— start of Page excerpt —

NSW Govt gets behind the Sydney Quantum Academy


Thursday, 14 March, 2019


NSW Govt gets behind the Sydney Quantum Academy

The NSW Government has announced its support for a new Sydney Quantum Academy — an initiative of Macquarie University, UNSW Sydney, the University of Sydney and University of Technology Sydney.

The Sydney Quantum Academy seeks to help train the next generation of engineers and scientists in quantum computing, ensuring NSW is a world centre for jobs in the emerging quantum economy. It will develop the industry, attract talent and investment in Australia and internationally, and promote an understanding about quantum computing, simulation and software for local and global companies that want to use these emergent technologies.

The academy will:

  • encourage students to collaborate and train across the four universities;
  • directly link students to industry through internships and research;
  • support the development of quantum technology businesses; and
  • promote Sydney as a global leader in quantum computing.
     

The NSW Government has announced $15.4 million in funding for the academy. Combined with current university and future industry support, the total investment in the Sydney Quantum Academy will be up to $35 million.

The four partner universities are already deeply involved in developing quantum technology; in fact, the funding announcement comes as UNSW and the University of Sydney announce a new breakthrough in the race to build quantum computers in silicon. Led by Professor Andrew Dzurak at UNSW and Professor David Reilly at the University of Sydney, the researchers have demonstrated that the state, or value, of a quantum bit (qubit) in silicon can be read out in a way that removes the need to have readout sensors alongside the qubits.

Qubits are the building blocks for quantum computers, but billions of them will need to be built in complex arrays before these futuristic machines can be applied to solving important challenges facing humanity. This presents complex design problems.

By removing the need for parallel readout sensors, the researchers have created a computing architecture that is much simpler, meaning many more qubits can be built alongside each other. Their work has been published in the journal Nature Nanotechnology.

“This paper has combined using a single-gate electrode technique to read out information — a method developed by David Reilly’s group in 2013 — with the requirement for single-shot readout of qubits that can be manufactured using existing silicon chip technology — a capability we developed in 2014,” Prof Dzurak said. “This mix is very important for scalability.

“Four research teams across the world have developed very similar readout techniques in silicon basically at the same time, all based on David’s single-gate technique — two of them in Australia, one in France and one in the Netherlands.”

“This is a great result that shows that scientific collaboration is key to achieving a fault-tolerant, universal quantum computer,” said Prof Reilly, who is also Director of the Microsoft Quantum Laboratory and a Chief Investigator at the ARC Centre of Excellence for Engineered Quantum Systems.

— end of Page excerpt —
— start of Collected data —

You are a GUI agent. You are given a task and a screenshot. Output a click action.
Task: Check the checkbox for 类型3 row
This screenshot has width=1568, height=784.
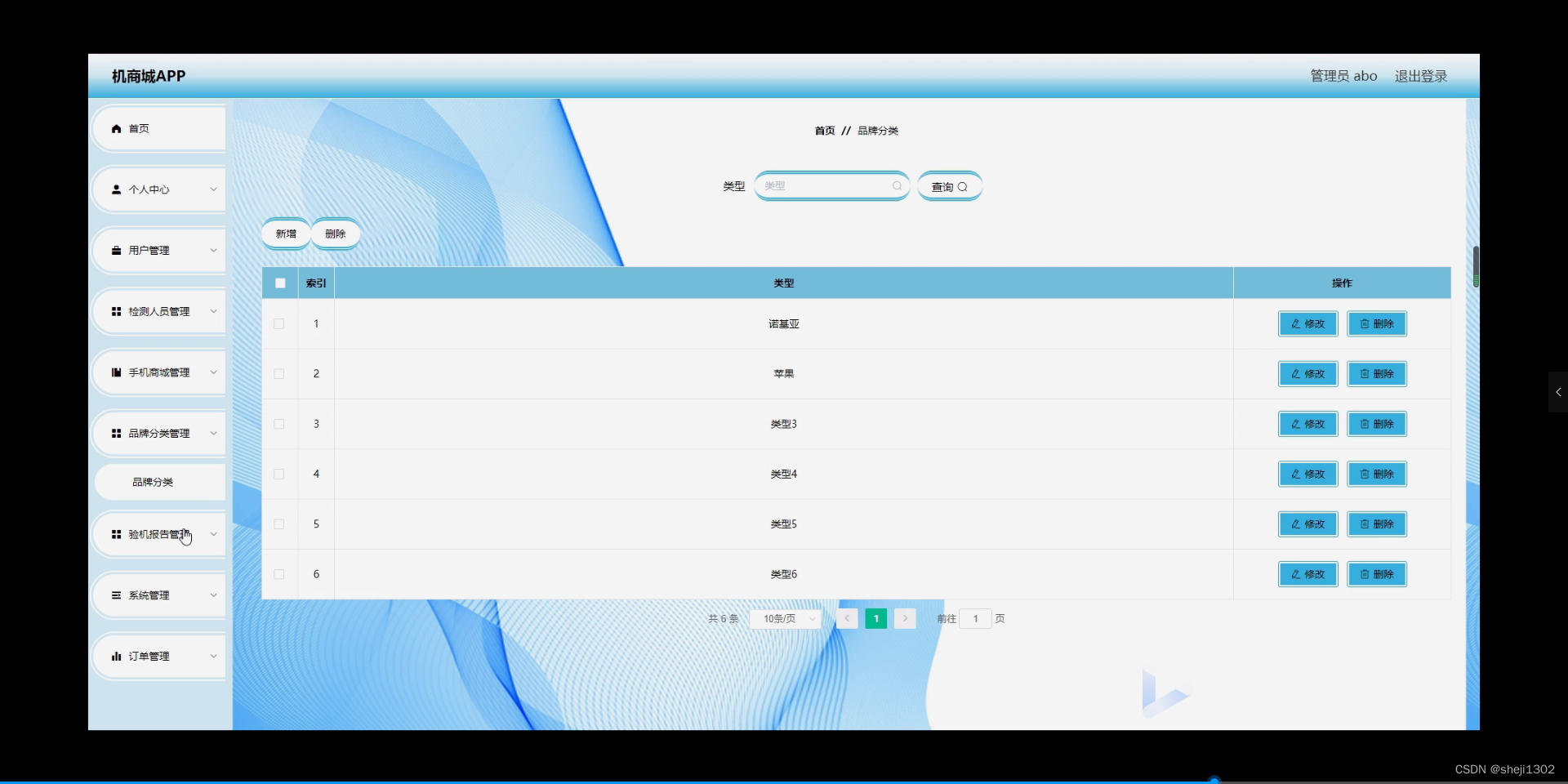click(x=278, y=425)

— end of Collected data —

[To do]
[1] In the quantum academy article, condense the paragraph beginning "The Sydney Quantum Academy seeks to help train" into a bulleted list that keeps its main facts.
[2] Answer the following from the quantum academy article:
(a) How much funding has the NSW Government announced for the academy?
(b) In which journal was the researchers' work published?
(c) In which countries are the four research teams with similar silicon readout techniques located?

[Expected results]
[1]
- Train the next generation of quantum computing engineers and scientists, making NSW a world centre for jobs in the emerging quantum economy
- Develop the industry
- Attract talent and investment in Australia and internationally
- Promote understanding of quantum computing, simulation and software among local and global companies that want to use these technologies

[2]
(a) $15.4 million
(b) Nature Nanotechnology
(c) Australia (two teams), France and the Netherlands